I graduated from UVA with a B.S. in biochemistry and a B.A. with high distinction in history, using my archival and library research from a semester abroad in Spain to write an honors thesis about the political activities of a small group of intellectuals before the Spanish Civil War. Rather than making a false choice between the “science path” or the “humanities path,” I entered the University of Chicago’s Ph.D. program in history intent on writing a scientifically rigorous account of nuclear energy in Latin America.

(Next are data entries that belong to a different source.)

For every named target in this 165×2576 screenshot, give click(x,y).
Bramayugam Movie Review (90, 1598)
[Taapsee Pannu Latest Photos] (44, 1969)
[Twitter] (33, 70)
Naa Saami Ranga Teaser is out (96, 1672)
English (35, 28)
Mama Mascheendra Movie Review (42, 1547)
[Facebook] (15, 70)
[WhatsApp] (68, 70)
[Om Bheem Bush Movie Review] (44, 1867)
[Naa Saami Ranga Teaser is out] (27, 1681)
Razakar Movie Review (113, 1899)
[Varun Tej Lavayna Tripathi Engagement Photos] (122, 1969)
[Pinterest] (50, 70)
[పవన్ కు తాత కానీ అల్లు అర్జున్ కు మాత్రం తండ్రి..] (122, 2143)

I have years of experience tutoring K-12 students, teaching college courses in history and humanities, and building success in new academic and intellectual environments. All these experiences have given me a deep empathy for students who are struggling with a particular subject, topic, or phase of life. Whether my students are university undergraduates, military officers, third graders, or high schoolers, my goals as an educator are to strengthen the foundations of their knowledge, then help them learn where to add the new bricks (or boards, or stones) as part of a cohesive whole. I find that students’ confusion and lack of confidence in any subject—whether history, chemistry, Spanish, or test prep—most often arise from wrestling with disparate facts and parts that do not yet make sense as one coherent and very learnable field of knowledge. Every student’s building may look a little different, but the process of drawing up the plans and constructing the edifice is incredibly rewarding for me—and I am to help students have lots of laughter and fun along the way.
When I’m not at AJ, I love cycling and running around the beautiful Bay Area, reading, traveling, challenging myself with learning complex late-Romantic piano pieces, and attempting to play my ukulele. I continue to research and publish in Latin American history and studies.